Kansas Supreme Court Gives Democrats What They Want, Delays What They Don’t Want

The Kansas Supreme Court promptly gave the Democratic party what it wanted last Thursday when it ordered the name of the party’s U.S. Senate nominee, Chad Taylor, removed from the ballot. So why isn’t the court acting just as promptly in dealing with the issue of a replacement for Taylor on the ballot?

The timeline for what has happened in Kansas is clear. On September 9th, Chad Taylor filed his writ of mandamus with the court asking that his name be removed. Only two days later on September 11th, the Kansas Supreme Court issued a scheduling order setting Monday, September 15 as the deadline for secretary of state Kris Kobach to file a response to the writ, and September 16 for oral arguments. On September 18, within two days of the oral arguments, the court issued its order resolving the matter and removing Taylor from the official ballot.

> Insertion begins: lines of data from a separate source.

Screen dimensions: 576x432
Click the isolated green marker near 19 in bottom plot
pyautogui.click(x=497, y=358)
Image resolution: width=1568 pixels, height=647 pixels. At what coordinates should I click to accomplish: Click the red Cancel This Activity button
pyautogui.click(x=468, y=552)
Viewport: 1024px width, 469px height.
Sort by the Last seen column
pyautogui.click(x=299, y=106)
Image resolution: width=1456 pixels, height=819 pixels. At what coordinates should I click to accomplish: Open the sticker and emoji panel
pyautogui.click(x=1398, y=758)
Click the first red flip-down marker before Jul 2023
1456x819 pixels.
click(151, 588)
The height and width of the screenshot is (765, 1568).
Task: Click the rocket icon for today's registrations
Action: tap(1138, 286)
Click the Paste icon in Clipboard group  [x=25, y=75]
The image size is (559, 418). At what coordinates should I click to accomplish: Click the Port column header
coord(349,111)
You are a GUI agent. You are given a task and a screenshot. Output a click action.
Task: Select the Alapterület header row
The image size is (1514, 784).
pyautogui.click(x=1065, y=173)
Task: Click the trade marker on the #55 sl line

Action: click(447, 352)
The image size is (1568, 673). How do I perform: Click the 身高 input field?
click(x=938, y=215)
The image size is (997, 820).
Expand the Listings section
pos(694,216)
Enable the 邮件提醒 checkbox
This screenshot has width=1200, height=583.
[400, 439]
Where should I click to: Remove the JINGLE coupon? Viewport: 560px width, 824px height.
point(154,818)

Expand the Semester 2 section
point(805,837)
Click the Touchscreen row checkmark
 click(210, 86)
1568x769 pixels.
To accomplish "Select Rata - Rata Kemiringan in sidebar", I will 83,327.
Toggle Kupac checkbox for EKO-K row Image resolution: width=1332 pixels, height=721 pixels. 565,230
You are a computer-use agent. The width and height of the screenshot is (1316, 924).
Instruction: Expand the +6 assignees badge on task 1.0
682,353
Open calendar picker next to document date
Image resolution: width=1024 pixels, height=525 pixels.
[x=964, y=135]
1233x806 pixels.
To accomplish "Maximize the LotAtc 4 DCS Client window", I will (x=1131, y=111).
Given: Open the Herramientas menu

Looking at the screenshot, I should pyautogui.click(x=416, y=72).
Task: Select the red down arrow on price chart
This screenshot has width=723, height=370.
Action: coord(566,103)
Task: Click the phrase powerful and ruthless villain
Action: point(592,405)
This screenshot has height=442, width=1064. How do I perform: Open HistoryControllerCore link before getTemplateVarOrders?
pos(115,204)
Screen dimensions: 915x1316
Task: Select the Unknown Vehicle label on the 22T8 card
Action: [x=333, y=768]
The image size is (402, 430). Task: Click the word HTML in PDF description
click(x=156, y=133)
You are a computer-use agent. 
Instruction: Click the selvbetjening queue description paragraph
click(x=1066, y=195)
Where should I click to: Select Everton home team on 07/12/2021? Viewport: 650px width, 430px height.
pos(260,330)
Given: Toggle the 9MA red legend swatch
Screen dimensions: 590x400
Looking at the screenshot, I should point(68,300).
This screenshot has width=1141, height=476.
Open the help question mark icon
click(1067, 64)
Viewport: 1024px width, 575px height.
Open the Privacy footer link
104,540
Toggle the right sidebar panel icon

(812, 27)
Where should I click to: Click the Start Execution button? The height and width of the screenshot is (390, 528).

But as outlined in a previous NRO article, a second writ of mandamus was filed with the court on September 18th almost immediately after the removal order was issued. The second writ requests an order from the court telling the Kansas Democratic party to name a replacement for Taylor on the ballot as required by Kansas law, something the state party does not want to do and has said it will not do absent a court order.

We are now at five days and counting since the second writ was filed, and the Kansas Supreme Court, which is dominated by judges nominated by former Democratic governor Kathleen Sebelius, has not acted on the writ. This is in sharp contrast to its having issued a scheduling order within two days of receiving the first writ. When it issued that initial scheduling order, the court noted the “expedited nature of this case and the necessity for an authoritative ruling.”

This second writ is obviously in just as much need of expedition and an “authoritative ruling” from the court. But of course, this second writ is one that the Kansas Democratic party would like to see ignored completely or handled as slowly as possible, until it becomes too late for the court to intervene.

So the question for the Kansas Supreme Court is very simple: Are you going to handle this second writ as you should and why the delay? Are you going to avoid acting on the writ, even if doing so allows the Democratic party to violate Kansas law and manipulate the candidate-slating process for political advantage?